Here's a novelty we can't recommend unless you're willing to take the risk.
Nevertheless, tomatoes and potatoes can be grown on the same plant, their roots
intertwined. Just raise your tomato seedlings as you normally would and then
transplant the seedlings into one-inch holes filled with soil that you have made
in whole seed potatoes (sprouting potatoes or potatoes with "eyes" will do). Lay
the potatoes in a shallow flat filled with soil and wait until the tomato roots
grow through the potatoes and into the soil. When transplanting the tomatoes to
the garden, set the plants (potatoes and all) in one foot deep holes in rich
garden soil. This novelty is certainly a space saver, yielding tomatoes on the
plant above ground and potatoes below. (The potato plant will also send up
vines, of course.) The chief drawback is that potatoes can transmit several
diseases to tomatoes, and vice versa, which is the reason potato fields on farms
are always widely separated from tomato fields.
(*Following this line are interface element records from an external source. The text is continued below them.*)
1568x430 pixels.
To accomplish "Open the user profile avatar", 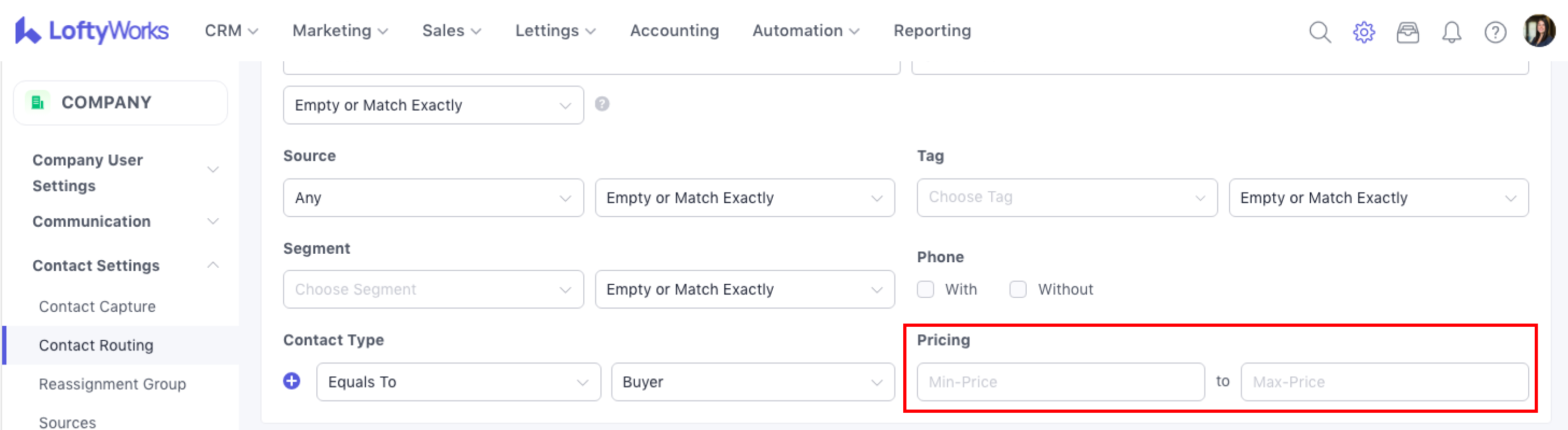I will (1539, 31).
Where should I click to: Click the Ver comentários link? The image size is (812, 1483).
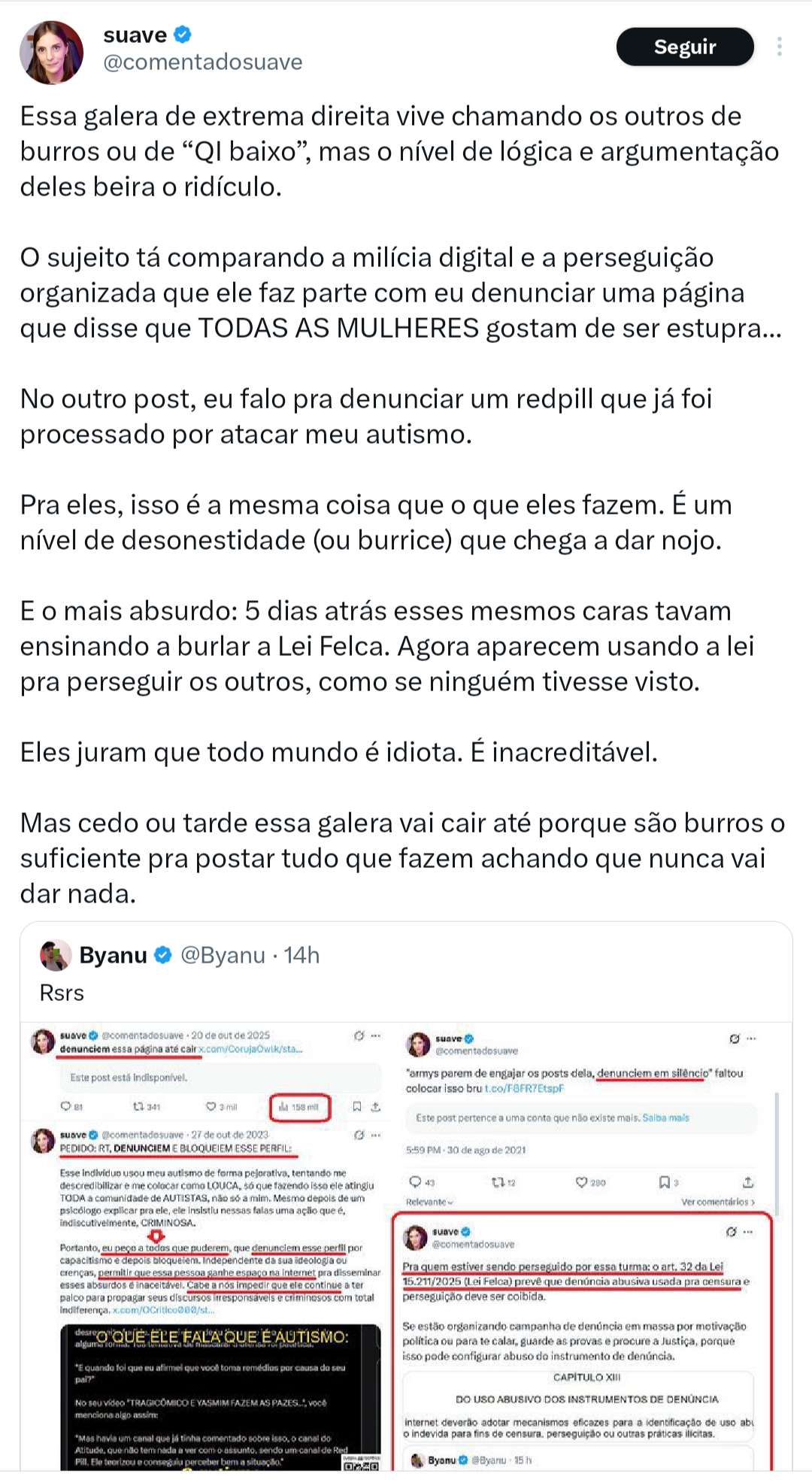[x=717, y=1202]
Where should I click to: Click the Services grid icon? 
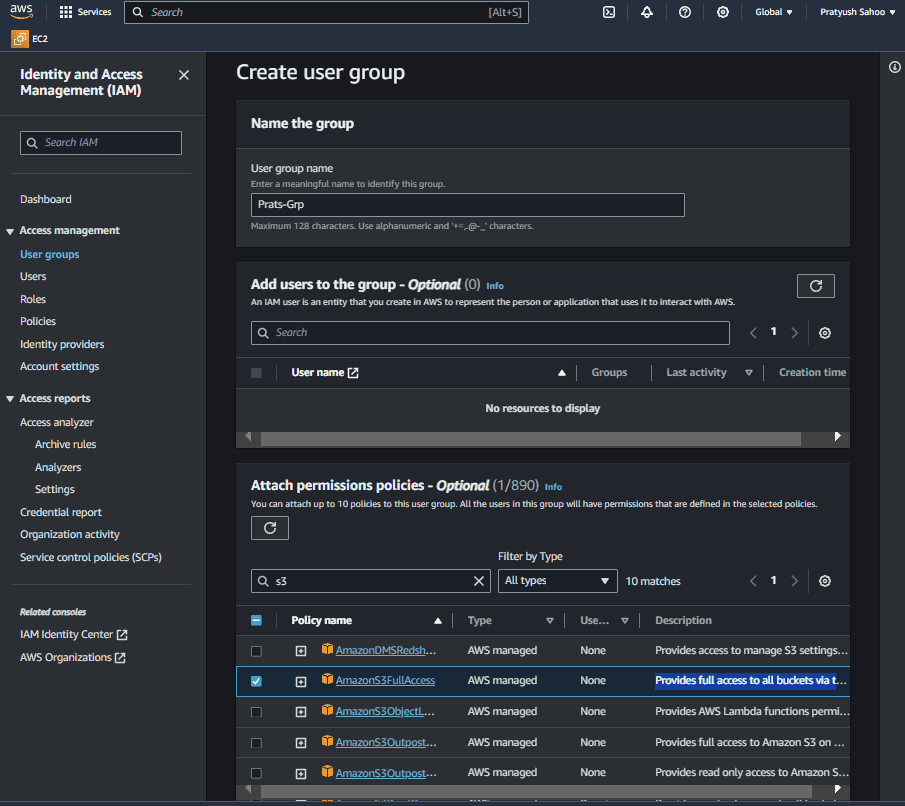[x=66, y=12]

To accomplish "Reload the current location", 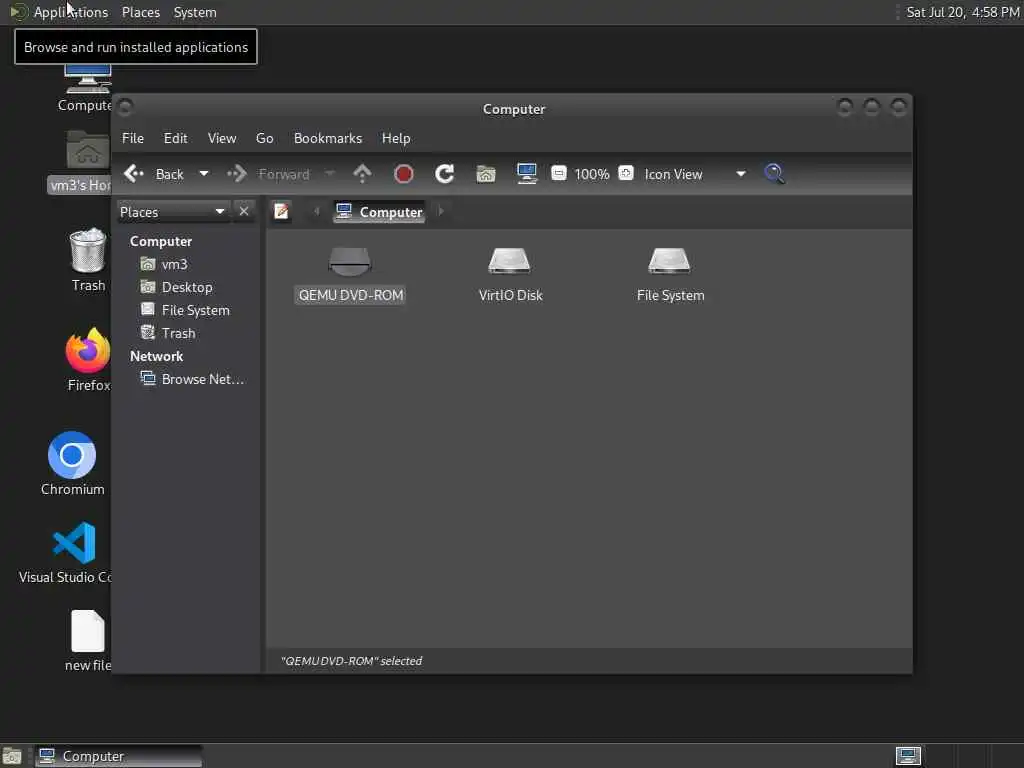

We had no such trouble though,
luckily. If you have an out of the way area available you may want to
experiment. Many such experiments have been made with tomato plants. At North
Carolina State University, for example, tomatoes were grafted on tobacco plant
roots. The result was a tomato with high nicotine content! One of the earliest
experiments with tomatoes, in 1919, produced a tomato eggplant chimera having
characteristics of both parents on the same branch.